Maybe so, but rock writers take their work to heart.
“Creem was my magazine when I was a kid,” said Bill Holdship. “I became a rock writer because of Lester Bangs. Other kids wanted to be rock stars. I wanted to be Lester Bangs.”
Holdship eventually became co-editor of the old Creem in its final years, after Bangs died. He was expected to continue on as head of the new version but pulled out several months before it went to press.
“I’m kind of disappointed,” he said. “I would like to have seen Creem come back in the old style.
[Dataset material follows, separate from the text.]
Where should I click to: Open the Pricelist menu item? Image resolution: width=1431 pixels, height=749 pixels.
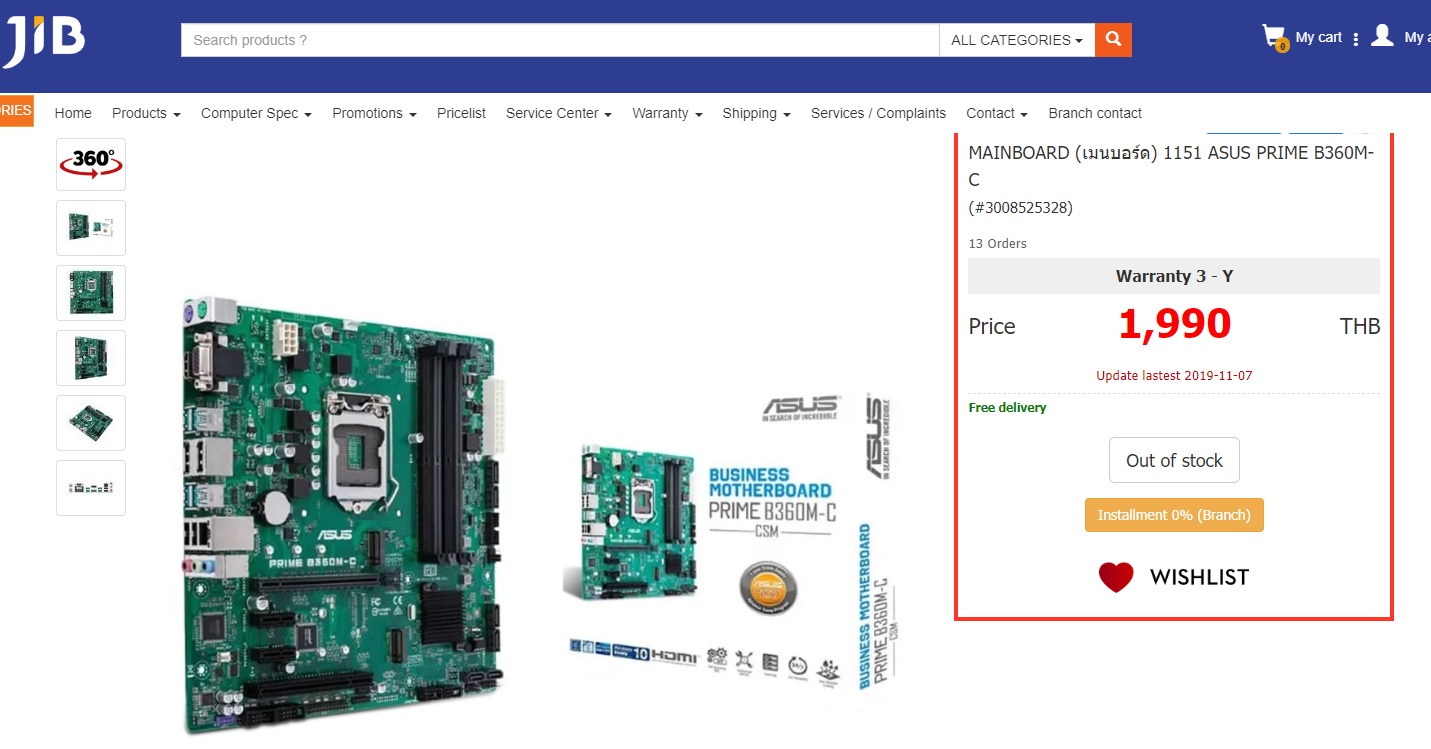tap(461, 113)
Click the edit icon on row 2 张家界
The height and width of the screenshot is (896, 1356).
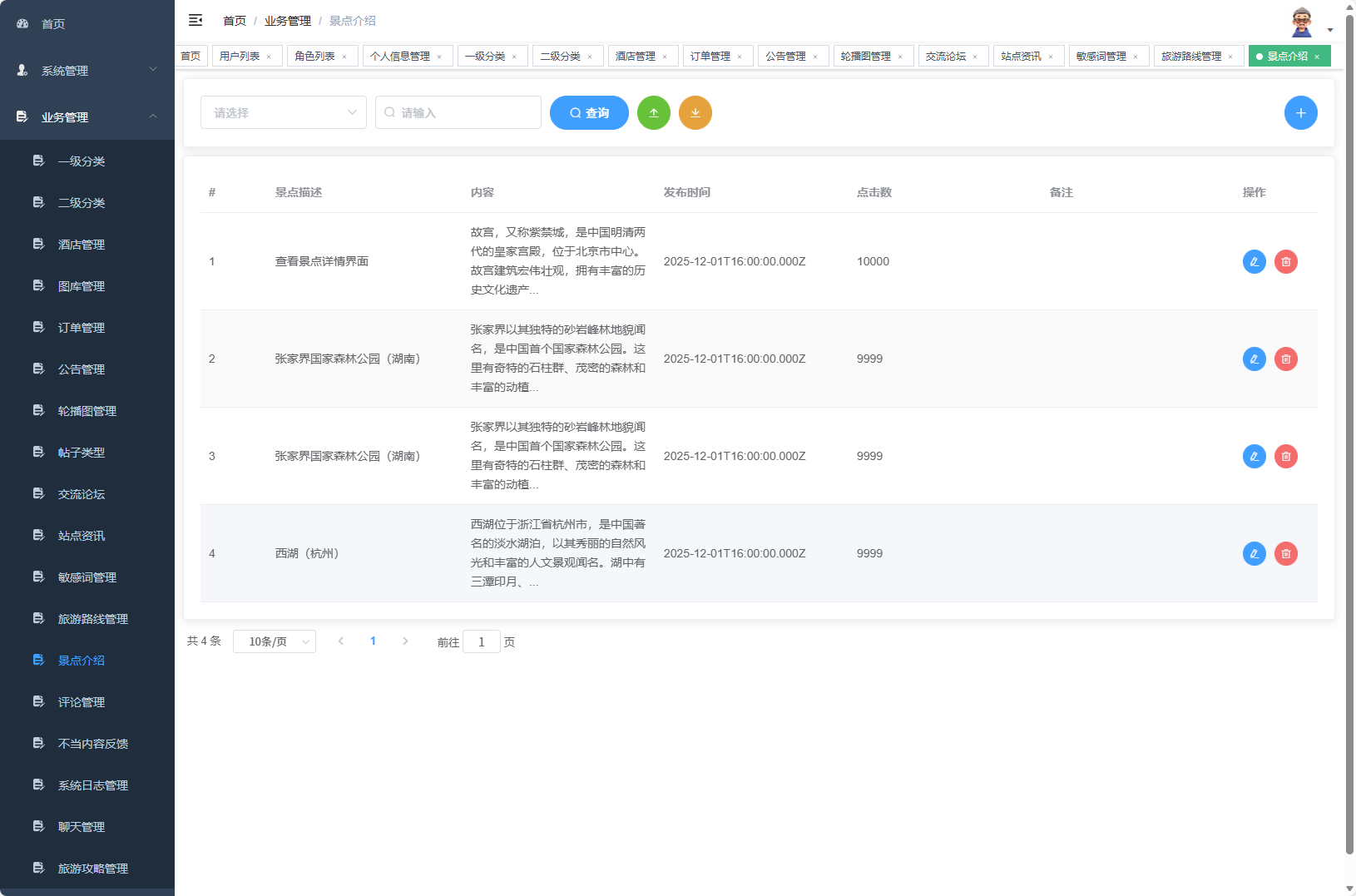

But when Marvin started talking to me about Adam Ant fashion spreads and Lisa Bonet fashion spreads, I had some trouble with that.”
Indeed, where the old Creem might have poked fun at rock fashion, the new version runs a monthly photo spread.
“The old Creem would have made fun of the new Creem,” Holdship said.
Jarrett seems somewhat bothered by such remarks. He’s already received hate mail from loyal, old-time readers. They begin with “Dear Mr.” followed by words that can’t be listed here.
Seidenberg, for his part, shrugs and says he expected a little heat.
“Some people say it’s blasphemous that we didn’t want to have a dozen Lester Bangs write-alikes,” he said. “The idea here is to be smart and have a sense of humor and be loose. I think that’s what we can share with the old Creem.”
If the new Creem can be smart and funny, if the magazine’s voice can grow as personal--albeit different--and vivid as its predecessor, then Jarrett and Seidenberg will have the last laugh and the detractors may come off looking like bitter old men whom time has passed by. But that’s a big if .
“I challenge anybody,” Seidenberg said, “to give us a little time.”